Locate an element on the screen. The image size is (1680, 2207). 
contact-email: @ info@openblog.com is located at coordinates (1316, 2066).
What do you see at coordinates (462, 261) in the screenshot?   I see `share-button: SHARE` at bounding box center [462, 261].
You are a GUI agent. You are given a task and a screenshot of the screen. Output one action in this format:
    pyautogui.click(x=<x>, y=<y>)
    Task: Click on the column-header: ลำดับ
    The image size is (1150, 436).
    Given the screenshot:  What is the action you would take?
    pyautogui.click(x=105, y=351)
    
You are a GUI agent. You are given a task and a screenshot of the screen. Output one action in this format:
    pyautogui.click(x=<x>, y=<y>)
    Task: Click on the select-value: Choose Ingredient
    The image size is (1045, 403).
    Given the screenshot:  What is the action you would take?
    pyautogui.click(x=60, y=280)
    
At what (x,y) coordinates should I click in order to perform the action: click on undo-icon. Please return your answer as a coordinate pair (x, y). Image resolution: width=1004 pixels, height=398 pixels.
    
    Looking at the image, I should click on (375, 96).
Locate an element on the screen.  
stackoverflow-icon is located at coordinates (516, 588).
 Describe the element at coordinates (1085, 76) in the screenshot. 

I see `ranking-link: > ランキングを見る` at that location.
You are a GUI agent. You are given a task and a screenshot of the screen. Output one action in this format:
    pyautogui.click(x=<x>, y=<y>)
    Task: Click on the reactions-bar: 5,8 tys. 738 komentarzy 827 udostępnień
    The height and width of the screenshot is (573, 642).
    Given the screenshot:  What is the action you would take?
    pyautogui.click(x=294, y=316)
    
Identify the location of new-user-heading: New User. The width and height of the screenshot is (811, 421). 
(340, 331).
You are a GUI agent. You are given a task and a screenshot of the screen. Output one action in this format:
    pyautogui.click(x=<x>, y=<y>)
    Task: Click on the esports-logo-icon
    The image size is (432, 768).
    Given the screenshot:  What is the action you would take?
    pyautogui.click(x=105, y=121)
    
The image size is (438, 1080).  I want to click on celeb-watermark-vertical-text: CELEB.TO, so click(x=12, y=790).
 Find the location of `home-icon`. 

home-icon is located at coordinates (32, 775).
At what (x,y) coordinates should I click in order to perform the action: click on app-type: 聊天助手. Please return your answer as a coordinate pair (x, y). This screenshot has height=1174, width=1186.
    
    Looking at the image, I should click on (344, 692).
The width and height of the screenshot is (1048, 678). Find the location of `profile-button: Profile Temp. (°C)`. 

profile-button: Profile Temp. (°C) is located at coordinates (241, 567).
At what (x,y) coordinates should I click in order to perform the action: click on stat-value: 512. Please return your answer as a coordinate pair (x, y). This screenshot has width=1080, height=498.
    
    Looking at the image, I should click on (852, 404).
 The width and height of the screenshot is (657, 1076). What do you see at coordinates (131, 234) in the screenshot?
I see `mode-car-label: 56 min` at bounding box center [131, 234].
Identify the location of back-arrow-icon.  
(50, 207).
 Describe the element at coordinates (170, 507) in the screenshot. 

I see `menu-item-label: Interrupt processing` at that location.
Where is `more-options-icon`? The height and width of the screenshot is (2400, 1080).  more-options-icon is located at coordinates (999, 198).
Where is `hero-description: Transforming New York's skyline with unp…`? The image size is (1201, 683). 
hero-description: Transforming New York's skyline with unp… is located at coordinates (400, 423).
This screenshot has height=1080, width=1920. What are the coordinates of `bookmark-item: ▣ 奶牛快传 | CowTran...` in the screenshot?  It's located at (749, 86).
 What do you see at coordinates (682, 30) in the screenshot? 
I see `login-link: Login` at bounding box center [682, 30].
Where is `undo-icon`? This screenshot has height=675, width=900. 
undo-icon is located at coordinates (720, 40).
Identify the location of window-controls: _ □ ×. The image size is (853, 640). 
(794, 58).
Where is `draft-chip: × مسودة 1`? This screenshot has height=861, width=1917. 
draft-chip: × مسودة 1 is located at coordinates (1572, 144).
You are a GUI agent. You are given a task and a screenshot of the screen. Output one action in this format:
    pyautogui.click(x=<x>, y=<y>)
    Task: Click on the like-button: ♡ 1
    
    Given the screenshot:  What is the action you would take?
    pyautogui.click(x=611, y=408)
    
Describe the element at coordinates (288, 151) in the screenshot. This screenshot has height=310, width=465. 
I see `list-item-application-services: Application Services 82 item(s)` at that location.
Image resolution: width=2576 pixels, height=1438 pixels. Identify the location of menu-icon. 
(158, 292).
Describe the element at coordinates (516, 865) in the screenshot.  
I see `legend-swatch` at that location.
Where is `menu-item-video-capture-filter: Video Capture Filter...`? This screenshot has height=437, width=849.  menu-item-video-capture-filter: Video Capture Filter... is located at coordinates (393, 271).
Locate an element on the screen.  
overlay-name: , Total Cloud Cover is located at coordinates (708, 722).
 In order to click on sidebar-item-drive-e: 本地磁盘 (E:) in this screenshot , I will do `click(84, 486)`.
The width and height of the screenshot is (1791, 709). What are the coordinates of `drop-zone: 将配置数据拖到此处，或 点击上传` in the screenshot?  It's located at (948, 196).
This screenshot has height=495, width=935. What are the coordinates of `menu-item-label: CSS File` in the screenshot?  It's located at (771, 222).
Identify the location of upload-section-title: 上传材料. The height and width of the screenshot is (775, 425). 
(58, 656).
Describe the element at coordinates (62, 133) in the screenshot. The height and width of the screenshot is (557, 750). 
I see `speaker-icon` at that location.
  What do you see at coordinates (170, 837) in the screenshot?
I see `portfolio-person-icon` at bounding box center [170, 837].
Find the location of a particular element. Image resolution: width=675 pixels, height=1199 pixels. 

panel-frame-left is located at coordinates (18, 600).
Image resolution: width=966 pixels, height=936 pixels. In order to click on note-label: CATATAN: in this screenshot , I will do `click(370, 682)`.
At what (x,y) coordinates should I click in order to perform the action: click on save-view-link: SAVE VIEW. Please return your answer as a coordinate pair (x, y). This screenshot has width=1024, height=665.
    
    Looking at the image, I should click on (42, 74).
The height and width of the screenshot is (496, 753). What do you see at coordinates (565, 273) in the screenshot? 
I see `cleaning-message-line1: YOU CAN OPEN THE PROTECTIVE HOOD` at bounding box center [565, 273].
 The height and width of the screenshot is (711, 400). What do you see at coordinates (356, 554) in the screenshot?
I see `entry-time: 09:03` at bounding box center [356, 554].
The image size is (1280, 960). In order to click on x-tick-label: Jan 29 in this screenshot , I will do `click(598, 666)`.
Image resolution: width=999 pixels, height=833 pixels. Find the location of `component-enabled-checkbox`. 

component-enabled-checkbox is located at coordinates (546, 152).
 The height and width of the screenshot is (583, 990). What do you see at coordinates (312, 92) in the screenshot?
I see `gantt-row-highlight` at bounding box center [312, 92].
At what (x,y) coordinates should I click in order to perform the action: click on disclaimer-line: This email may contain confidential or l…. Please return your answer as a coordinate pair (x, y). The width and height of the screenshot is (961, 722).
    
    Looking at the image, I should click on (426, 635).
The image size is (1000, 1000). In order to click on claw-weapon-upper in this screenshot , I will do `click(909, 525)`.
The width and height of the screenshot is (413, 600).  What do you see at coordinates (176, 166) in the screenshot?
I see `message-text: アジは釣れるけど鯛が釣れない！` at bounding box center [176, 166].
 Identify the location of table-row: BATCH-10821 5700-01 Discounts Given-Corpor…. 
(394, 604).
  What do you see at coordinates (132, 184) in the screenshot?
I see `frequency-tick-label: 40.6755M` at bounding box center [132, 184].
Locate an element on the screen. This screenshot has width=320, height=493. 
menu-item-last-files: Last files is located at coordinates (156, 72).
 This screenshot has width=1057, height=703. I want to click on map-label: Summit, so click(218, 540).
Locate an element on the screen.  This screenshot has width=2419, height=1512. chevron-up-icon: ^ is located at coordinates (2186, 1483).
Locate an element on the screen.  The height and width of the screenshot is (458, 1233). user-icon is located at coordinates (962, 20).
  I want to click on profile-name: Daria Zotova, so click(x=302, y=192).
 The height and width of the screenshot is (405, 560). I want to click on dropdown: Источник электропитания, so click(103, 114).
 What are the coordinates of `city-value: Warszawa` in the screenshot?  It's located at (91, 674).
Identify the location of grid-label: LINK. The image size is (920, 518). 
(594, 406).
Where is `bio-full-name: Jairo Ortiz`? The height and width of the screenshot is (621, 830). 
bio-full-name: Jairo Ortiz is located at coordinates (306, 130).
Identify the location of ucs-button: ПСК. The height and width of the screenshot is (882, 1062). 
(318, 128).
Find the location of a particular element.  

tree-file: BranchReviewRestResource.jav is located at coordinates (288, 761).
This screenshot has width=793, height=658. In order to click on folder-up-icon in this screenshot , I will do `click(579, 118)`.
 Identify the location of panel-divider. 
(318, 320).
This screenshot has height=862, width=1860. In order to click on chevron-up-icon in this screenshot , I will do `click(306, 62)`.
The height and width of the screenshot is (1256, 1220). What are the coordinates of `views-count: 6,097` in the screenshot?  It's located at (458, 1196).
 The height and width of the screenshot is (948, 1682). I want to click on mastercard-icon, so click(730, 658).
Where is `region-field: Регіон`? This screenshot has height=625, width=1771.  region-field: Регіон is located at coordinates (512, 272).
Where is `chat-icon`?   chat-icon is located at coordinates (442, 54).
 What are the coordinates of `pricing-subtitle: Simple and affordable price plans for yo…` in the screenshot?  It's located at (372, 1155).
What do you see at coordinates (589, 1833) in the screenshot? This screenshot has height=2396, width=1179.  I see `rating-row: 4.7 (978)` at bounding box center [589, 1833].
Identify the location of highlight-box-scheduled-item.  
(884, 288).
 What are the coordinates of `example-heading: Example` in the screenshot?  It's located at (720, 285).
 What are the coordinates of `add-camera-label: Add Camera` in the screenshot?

- [Exercise instructions]:
Extract the lines running from the one that contains "What do you see at coordinates (132, 184)" through the one that contains "tree-file: BranchReviewRestResource.jav is", both included, and reproduce them verbatim.

- [Result below]:
  What do you see at coordinates (132, 184) in the screenshot?
I see `frequency-tick-label: 40.6755M` at bounding box center [132, 184].
Locate an element on the screen. This screenshot has width=320, height=493. 
menu-item-last-files: Last files is located at coordinates (156, 72).
 This screenshot has width=1057, height=703. I want to click on map-label: Summit, so click(218, 540).
Locate an element on the screen.  This screenshot has width=2419, height=1512. chevron-up-icon: ^ is located at coordinates (2186, 1483).
Locate an element on the screen.  The height and width of the screenshot is (458, 1233). user-icon is located at coordinates (962, 20).
  I want to click on profile-name: Daria Zotova, so click(x=302, y=192).
 The height and width of the screenshot is (405, 560). I want to click on dropdown: Источник электропитания, so click(103, 114).
 What are the coordinates of `city-value: Warszawa` in the screenshot?  It's located at (91, 674).
Identify the location of grid-label: LINK. The image size is (920, 518). 
(594, 406).
Where is `bio-full-name: Jairo Ortiz`? The height and width of the screenshot is (621, 830). 
bio-full-name: Jairo Ortiz is located at coordinates (306, 130).
Identify the location of ucs-button: ПСК. The height and width of the screenshot is (882, 1062). 
(318, 128).
Find the location of a particular element.  

tree-file: BranchReviewRestResource.jav is located at coordinates (288, 761).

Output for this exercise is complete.